Segundo as tomografias, a parte esquerda do núcleo accumbens dos voluntários receptivos ao placebo mostrou uma atividade bem mais elevada, com liberação de dopamina, do que a dos outros participantes – um processo iniciado quando os primeiros receberam a informação de que o remédio começaria a agir na área da mandíbula. Esses participantes chegaram a afirmar que o “analgésico” aliviou sua dor até mesmo antes de ingeri-lo. Por outro lado, das sete pessoas que pensavam não experimentar o efeito placebo, quatro afirmaram ter mais dor quando o suposto analgésico lhes foi ministrado – o efeito contrário ao placebo, conhecido como nocebo.

Respostas ao placebo

Na segunda fase da experiência, as imagens por fMRI mostraram o núcleo accumbens mais ativo quando os voluntários foram informados de quanto poderiam ganhar ou perder em sua jogada seguinte. Uma atividade semelhante foi observada quando os participantes pressionavam um interruptor para saber se haviam ganhado ou perdido dinheiro.

No balanço geral, constatou-se que aqueles que tiveram mais sorte no jogo foram os que melhor haviam respondido ao placebo na primeira fase da experiência.

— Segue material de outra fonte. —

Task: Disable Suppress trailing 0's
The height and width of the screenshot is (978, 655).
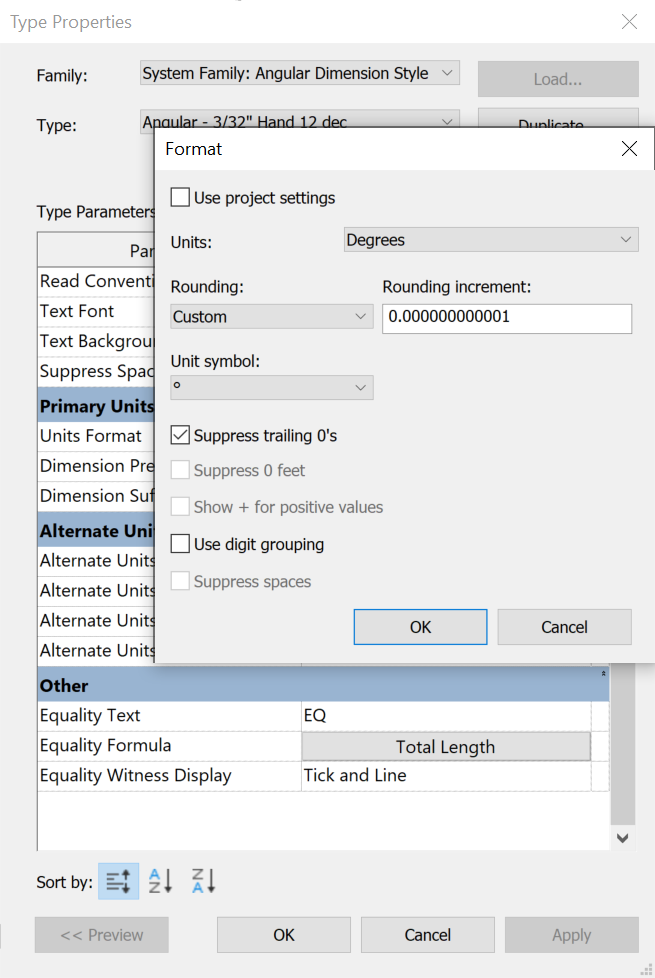Action: click(182, 435)
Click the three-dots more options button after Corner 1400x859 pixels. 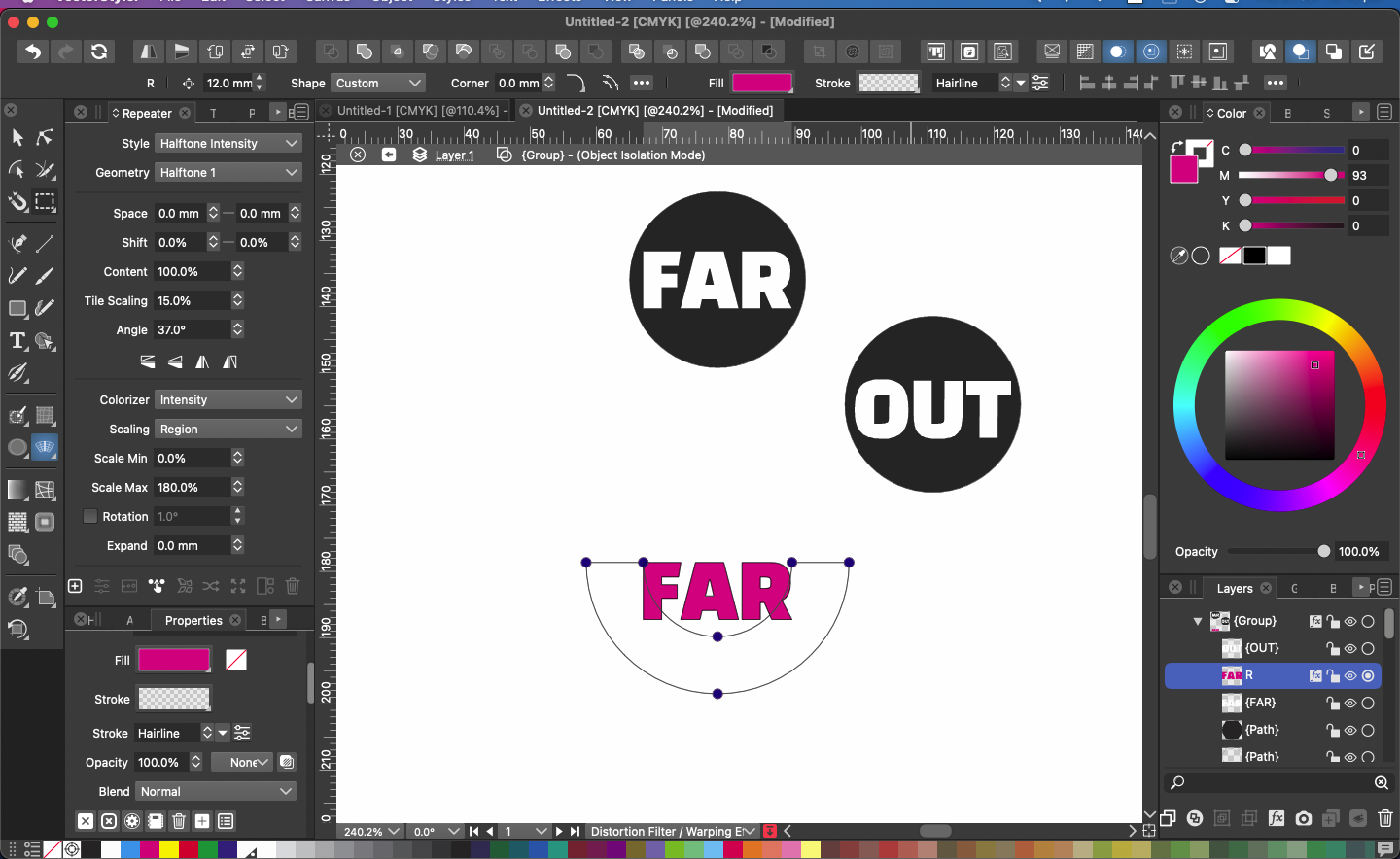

Foi isso que levou os estudiosos a considerar que o grau em que uma pessoa responde a um tratamento de placebo tem relação íntima com a atividade registrada no núcleo accumbens e a secreção de dopamina.

“Esse é um fenômeno que tem grande importância para conhecer a eficácia de novas terapias, porque numerosos pacientes respondem tão bem a placebos como a tratamentos ativos”, explicou Jon-Kar Zubieta no artigo publicado na Neuron. “Nossos resultados também sugerem que a resposta placebo pode ser parte de um mecanismo de resistência maior do cérebro.”

“Os resultados desses estudos ópticos moleculares indicam que a dopamina é ativada como resposta a um placebo de uma forma proporcional à quantidade de benefício que o indivíduo antecipa”, acrescentou Zubieta.

O temível efeito nocebo

Nocebo (o contrário de placebo em latim) é a palavra que designa o processo pelo qual pessoas saudáveis passam a acreditar que estão doentes. “Os nocebos frequentemente causam um efeito físico, mas não é um efeito produzido fisicamente”, diz o psicólogo Irvin Kirsch, da Universidade de Connecticut. “Qual é a causa? Em muitos casos, é uma questão não respondida.” Segundo um estudo da Universidade de Turim (Itália) divulgado em 2006, o efeito nocebo está ligado à colecistocinina, um neurotransmissor relacionado a estados de ansiedade.

Em 2007, médicos do Mississippi descreveram um caso exemplar de efeito nocebo. Um homem de 26 anos foi para o hospital após uma overdose e, depois de contar para os plantonistas que tomara um remédio proveniente do teste clínico de um novo tipo de antidepressivo, sofreu um colapso. Então, um médico envolvido no teste chegou ao local e percebeu que o paciente era um dos voluntários do teste que haviam recebido um placebo, e não o remédio efetivo. Quando o rapaz soube disso, começou a recuperar-se e, em 15 minutos, estava totalmente normal.